When fat is removed from a food product, it's usually replaced by sugar/fructose in order to taste good, and this is a recipe for poor health. Excess fructose in your diet drives insulin and leptin resistance, which are at the heart of not only diabetes but most other chronic diseases as well.
Further, some nutrients and antioxidants are fat-soluble, which means you must eat them with fat to properly absorb them. Using a dressing that contains healthy fats helps you ensure maximum nutrient absorption from your salad.
5. Cooking Garlic Without Letting It Rest
Garlic contains the precursors to allicin, which is one of the most potent antioxidants from the plant kingdom. In fact, researchers have determined that sulfenic acid, produced during the rapid decomposition of allicin, reacts with and neutralizes free radicals faster than any other known compound-it's almost instantaneous when the two molecules meet.
Garlic has a robust defense system to protect itself from insects and fungi. It enzymatically produces allicin within seconds when it is injured. The crushing of its tissues causes a chemical reaction between the alliin and the allinase, and allicin is produced-nature's "insecticide." This is what makes garlic such a potent anti-infective.
Allicin is quickly deactivated by heat. Just two minutes on the stovetop or one minute in the microwave will basically eliminate any useful allicin from the garlic. However, if you let chopped garlic sit for 10 minutes before exposing it to heat, the enzyme that creates allicin will have time to finish working, and your finished dish should have a much higher allicin content.
6. Discarding the Most Nutritious Parts of the Vegetable
Many Americans dutifully peel and chop away skins and upper greens on their veggies. Yet, these components often contain the most concentrated sources of nutrients. Try keeping the skins and green tops of fruits and veggies and mixing them into your protein shake or smoothie.
7. Eating Potatoes Right After Cooking Them
I don't recommend eating white potatoes often, as their simple sugars are rapidly converted to glucose that raises insulin levels and can devastate your health. However, if you do choose to eat them at least chill them for about 24 hours after cooking. This converts the starch into a type that's digested slower, and turns this high-glycemic vegetable into a low-glycemic one.
8. Cutting Carrots Prior to Cooking
Resist the urge to chop up your carrots before adding them to soups and casseroles. Research suggests that keeping the carrots whole, and cutting them up after they're cooked, helps retain nutrients. Also, like tomatoes, carrots may be better for you cooked than raw. Cooking helps break down the cell walls so your body has an easier time absorbing nutrients. Further, one study found that cooked carrots had higher levels of beta-carotene and phenolic acids than raw carrots, and the antioxidant activity continued to increase over a period of four weeks.10
9. Buying Broccoli Florets Instead of a Whole Head
Broccoli is one of the healthiest, cancer-fighting veggies you can eat. But it's also surprisingly perishable. One study found that broccoli can lose 75 percent of its flavonoids and 80 percent of its beneficial glucosinolates just 10 days after harvest.11 When the broccoli was cut into florets, the rate of antioxidant loss doubled, so choose fresh, locally grown broccoli in whole-head form for maximum nutrition.
10. Discarding the Cooking Liquid from Beans
Cooking dried beans from scratch is preferable to canned versions because of the potential for BPA in the can linings. However, the cooking liquid will hold much of the nutrients after the beans are done cooking. One trick is to let the beans sit in the liquid for about an hour after cooking to help them reabsorb some of the lost nutrients. Cooking beans in a pressure cooker may also preserve more nutrients than cooking beans using other methods.

[SUPPLIED DATA]
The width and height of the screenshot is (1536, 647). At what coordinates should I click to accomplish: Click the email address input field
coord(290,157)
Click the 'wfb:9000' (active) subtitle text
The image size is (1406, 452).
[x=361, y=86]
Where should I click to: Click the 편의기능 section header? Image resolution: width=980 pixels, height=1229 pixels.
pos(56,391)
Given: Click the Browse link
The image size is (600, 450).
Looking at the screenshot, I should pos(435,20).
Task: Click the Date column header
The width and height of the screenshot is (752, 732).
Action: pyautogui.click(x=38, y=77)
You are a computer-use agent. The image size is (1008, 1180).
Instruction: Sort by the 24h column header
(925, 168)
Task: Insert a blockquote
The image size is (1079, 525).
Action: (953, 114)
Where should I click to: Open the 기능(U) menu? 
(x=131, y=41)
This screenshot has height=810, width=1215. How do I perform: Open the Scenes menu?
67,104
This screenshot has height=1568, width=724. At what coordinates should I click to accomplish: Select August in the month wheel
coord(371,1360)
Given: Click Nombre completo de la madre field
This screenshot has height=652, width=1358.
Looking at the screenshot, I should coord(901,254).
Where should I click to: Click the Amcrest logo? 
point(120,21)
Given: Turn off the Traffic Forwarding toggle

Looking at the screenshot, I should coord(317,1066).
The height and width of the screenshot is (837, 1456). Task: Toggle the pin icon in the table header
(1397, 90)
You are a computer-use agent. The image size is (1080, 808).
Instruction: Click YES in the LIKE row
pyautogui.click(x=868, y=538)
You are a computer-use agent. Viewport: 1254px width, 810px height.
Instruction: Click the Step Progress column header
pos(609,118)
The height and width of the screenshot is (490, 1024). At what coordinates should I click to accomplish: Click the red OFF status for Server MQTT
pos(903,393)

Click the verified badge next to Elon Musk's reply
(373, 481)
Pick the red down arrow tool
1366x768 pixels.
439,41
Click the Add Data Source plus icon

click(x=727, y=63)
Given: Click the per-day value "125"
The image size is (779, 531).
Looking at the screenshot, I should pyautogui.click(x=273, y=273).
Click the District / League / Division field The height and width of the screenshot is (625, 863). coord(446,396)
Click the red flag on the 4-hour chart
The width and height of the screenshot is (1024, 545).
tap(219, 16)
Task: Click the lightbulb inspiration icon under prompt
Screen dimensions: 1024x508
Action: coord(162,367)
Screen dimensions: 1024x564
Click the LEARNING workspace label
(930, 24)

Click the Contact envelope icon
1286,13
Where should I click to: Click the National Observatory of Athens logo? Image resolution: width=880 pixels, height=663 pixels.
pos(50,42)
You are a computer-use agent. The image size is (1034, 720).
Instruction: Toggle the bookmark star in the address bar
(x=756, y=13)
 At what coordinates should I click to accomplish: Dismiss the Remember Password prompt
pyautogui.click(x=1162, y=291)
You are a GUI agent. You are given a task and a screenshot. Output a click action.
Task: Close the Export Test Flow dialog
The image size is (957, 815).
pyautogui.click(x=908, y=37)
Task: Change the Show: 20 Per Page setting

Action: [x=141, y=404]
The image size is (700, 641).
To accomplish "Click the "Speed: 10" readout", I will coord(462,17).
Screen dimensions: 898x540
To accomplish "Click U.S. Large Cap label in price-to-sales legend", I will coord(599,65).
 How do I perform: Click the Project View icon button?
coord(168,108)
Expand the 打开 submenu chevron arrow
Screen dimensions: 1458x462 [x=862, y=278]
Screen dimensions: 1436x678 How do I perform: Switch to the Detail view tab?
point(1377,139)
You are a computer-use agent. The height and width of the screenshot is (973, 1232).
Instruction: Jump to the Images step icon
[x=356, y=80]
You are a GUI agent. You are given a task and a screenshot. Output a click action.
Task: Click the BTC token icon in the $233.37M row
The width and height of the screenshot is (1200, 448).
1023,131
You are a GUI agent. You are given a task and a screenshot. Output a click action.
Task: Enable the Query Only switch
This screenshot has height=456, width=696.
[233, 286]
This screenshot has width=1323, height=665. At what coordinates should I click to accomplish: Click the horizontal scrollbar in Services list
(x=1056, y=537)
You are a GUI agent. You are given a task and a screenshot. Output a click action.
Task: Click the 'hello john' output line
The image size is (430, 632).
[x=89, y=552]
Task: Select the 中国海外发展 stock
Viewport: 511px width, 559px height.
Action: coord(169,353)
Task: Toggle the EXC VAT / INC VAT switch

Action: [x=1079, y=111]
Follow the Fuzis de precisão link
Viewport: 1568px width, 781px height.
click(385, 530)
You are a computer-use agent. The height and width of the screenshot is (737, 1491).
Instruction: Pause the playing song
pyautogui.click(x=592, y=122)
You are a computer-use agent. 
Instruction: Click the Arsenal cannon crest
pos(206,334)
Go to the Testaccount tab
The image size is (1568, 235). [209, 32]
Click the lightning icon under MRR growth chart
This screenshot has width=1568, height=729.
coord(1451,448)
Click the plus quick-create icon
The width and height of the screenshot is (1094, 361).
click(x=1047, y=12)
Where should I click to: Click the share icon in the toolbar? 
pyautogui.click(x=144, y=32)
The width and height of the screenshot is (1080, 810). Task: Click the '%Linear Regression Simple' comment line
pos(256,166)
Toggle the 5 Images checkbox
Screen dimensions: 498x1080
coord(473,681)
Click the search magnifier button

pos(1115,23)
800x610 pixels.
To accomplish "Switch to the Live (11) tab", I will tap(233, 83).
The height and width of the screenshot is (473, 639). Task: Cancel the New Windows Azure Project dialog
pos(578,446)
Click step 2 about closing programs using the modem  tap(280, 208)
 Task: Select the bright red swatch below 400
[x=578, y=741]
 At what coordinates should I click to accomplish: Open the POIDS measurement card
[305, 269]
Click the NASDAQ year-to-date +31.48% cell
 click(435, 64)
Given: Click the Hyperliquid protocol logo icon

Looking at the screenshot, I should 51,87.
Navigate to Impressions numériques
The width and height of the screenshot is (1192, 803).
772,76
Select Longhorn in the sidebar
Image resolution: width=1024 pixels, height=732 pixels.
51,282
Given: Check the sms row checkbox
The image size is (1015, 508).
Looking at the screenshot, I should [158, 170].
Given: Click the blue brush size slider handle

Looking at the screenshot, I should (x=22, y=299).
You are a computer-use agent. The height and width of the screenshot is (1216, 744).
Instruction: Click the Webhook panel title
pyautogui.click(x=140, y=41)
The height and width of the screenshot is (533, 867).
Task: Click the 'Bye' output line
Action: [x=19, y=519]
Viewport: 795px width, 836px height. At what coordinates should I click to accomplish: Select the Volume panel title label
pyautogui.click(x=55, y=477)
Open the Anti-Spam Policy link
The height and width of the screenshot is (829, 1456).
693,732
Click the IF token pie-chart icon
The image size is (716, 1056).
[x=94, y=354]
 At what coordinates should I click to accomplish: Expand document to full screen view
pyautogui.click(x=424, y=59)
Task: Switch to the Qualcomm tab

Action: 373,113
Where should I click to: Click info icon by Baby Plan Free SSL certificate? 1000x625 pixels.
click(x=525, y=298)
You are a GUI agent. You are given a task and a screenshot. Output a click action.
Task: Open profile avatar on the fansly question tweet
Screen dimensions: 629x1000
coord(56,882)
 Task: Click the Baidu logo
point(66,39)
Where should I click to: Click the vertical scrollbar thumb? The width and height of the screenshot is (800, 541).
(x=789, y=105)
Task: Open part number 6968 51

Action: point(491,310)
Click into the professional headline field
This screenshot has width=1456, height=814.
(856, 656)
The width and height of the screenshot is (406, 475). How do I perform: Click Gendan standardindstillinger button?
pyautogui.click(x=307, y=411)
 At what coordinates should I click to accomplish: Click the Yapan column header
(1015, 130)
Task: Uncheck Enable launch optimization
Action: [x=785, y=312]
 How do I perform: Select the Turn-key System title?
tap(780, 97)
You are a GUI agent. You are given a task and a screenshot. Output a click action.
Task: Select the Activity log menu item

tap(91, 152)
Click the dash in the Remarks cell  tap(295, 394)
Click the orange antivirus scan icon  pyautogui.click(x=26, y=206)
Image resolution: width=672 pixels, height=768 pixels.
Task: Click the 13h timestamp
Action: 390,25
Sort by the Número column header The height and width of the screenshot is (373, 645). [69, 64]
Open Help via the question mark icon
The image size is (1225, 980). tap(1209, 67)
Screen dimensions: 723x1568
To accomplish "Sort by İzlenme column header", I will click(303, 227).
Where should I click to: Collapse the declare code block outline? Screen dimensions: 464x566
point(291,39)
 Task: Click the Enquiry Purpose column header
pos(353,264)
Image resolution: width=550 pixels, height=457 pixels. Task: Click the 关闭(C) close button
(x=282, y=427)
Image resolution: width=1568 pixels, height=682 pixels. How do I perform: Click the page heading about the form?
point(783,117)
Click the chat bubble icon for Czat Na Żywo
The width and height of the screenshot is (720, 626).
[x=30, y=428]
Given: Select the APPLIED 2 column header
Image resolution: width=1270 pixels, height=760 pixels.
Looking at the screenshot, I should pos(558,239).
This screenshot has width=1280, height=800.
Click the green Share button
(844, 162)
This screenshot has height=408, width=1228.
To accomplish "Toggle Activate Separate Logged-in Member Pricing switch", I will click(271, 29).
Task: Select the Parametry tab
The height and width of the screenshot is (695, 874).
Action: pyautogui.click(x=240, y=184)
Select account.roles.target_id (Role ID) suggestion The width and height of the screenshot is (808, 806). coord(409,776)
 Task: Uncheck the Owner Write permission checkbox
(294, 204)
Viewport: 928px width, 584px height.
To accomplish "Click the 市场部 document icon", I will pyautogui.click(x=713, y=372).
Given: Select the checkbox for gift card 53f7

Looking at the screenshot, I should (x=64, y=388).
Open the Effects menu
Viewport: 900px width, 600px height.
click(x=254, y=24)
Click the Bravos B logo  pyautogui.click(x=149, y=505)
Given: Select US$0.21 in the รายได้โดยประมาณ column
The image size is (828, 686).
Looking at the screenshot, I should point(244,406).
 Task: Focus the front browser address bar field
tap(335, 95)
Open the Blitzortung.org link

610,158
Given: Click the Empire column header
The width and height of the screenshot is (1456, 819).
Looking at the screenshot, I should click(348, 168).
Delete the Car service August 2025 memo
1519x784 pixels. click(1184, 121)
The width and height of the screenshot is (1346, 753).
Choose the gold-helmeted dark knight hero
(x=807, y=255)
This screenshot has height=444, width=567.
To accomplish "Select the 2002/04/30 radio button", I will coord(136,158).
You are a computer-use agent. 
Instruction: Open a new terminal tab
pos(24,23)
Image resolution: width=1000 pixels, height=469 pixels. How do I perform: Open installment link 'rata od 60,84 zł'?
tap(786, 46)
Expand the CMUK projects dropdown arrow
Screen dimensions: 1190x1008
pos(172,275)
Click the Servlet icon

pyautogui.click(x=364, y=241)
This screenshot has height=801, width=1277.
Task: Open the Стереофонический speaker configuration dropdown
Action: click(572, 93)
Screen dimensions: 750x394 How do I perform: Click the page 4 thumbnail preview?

[EXPLORE THE MATERIAL]
a: List the numbered headings that appear in the text on cooking mistakes, with their numbers.
b: According to the text on cooking mistakes, how long should chopped garlic sit before it is exposed to heat?

[OUTPUTS FOR THE TASKS]
a:
5. Cooking Garlic Without Letting It Rest
6. Discarding the Most Nutritious Parts of the Vegetable
7. Eating Potatoes Right After Cooking Them
8. Cutting Carrots Prior to Cooking
9. Buying Broccoli Florets Instead of a Whole Head
10. Discarding the Cooking Liquid from Beans

b: 10 minutes